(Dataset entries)
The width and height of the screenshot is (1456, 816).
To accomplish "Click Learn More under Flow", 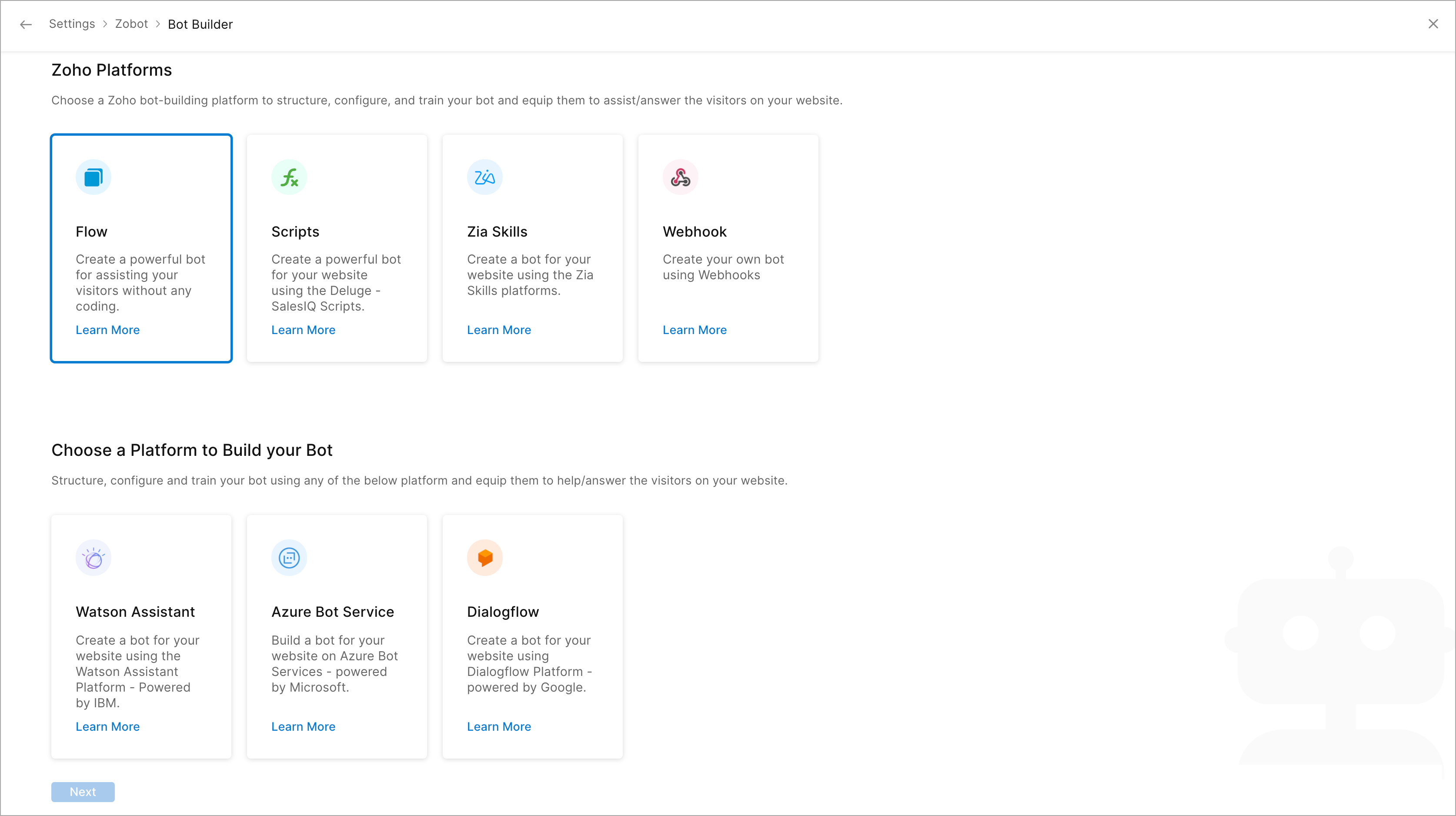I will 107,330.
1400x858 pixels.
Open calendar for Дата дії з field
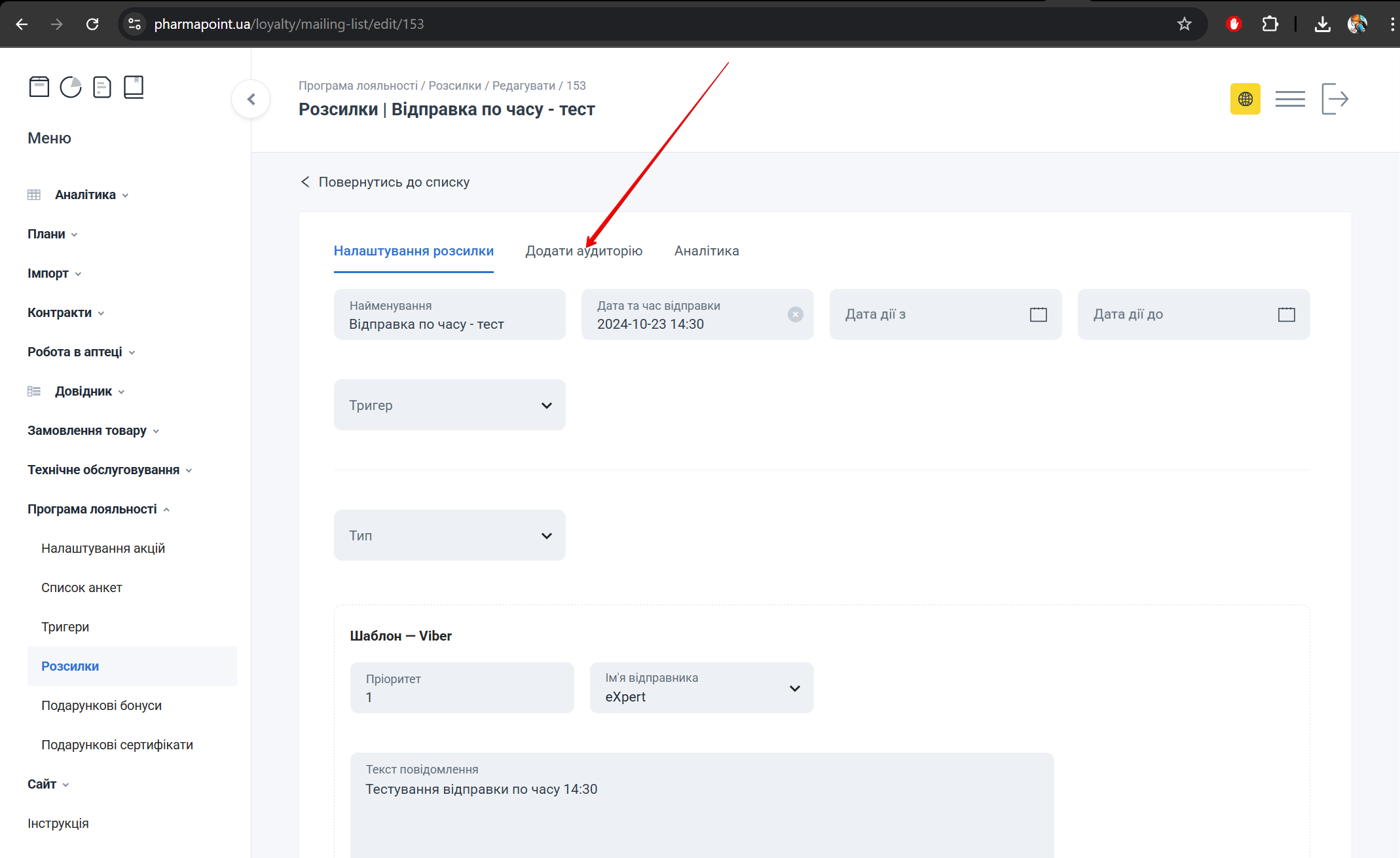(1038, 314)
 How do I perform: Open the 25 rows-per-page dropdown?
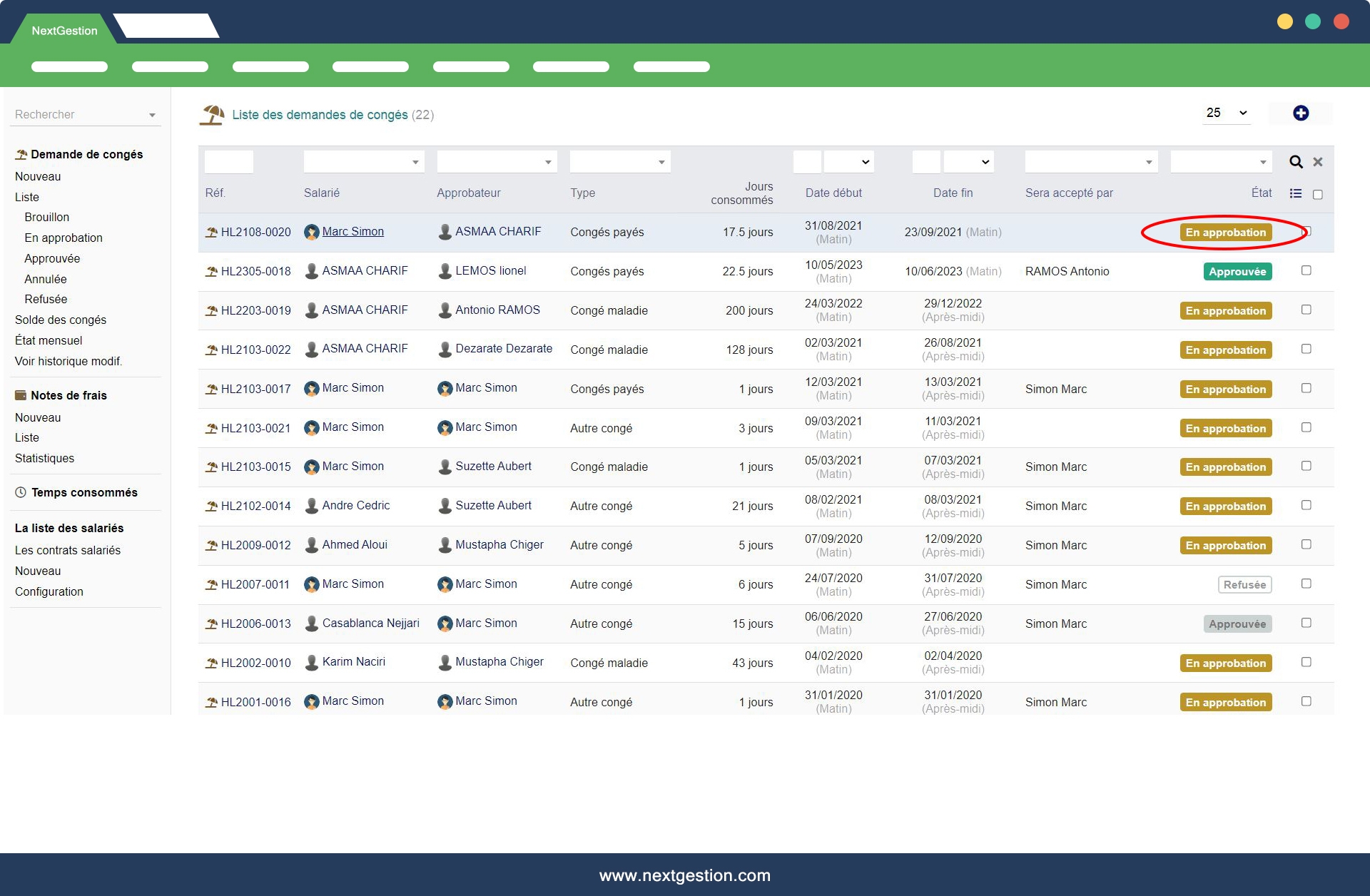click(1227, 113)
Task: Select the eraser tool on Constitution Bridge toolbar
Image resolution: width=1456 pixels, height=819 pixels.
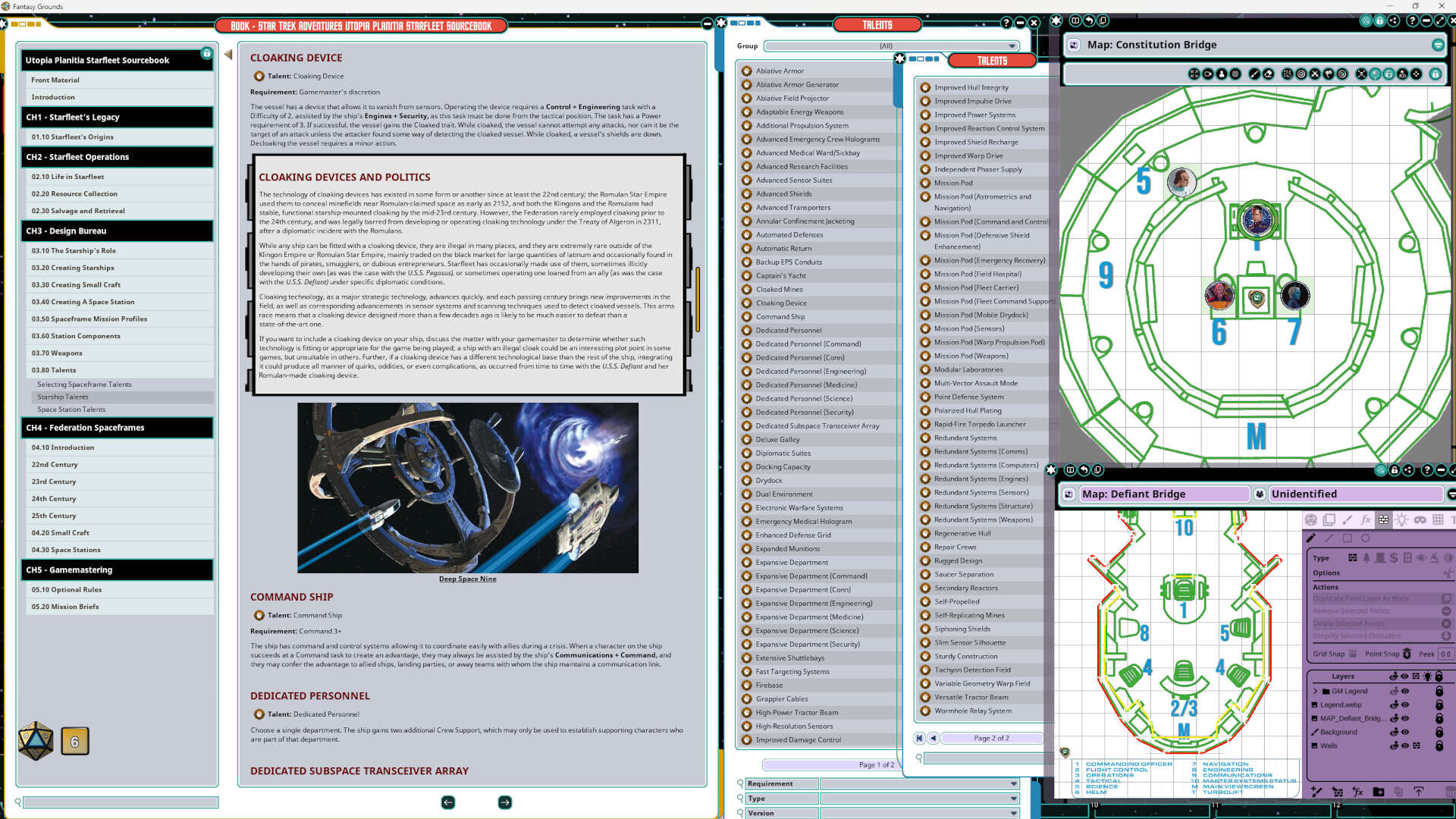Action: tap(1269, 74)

_TASK PROMPT_: Leaving all pictures aside, print exactly the lines from the one that contains "How do I perform: Open" through the last line of the data above, inclusive.

_REPLY TO THE TASK_:
 How do I perform: Open the 25 rows-per-page dropdown?
click(1227, 113)
Task: Select the eraser tool on Constitution Bridge toolbar
Image resolution: width=1456 pixels, height=819 pixels.
Action: tap(1269, 74)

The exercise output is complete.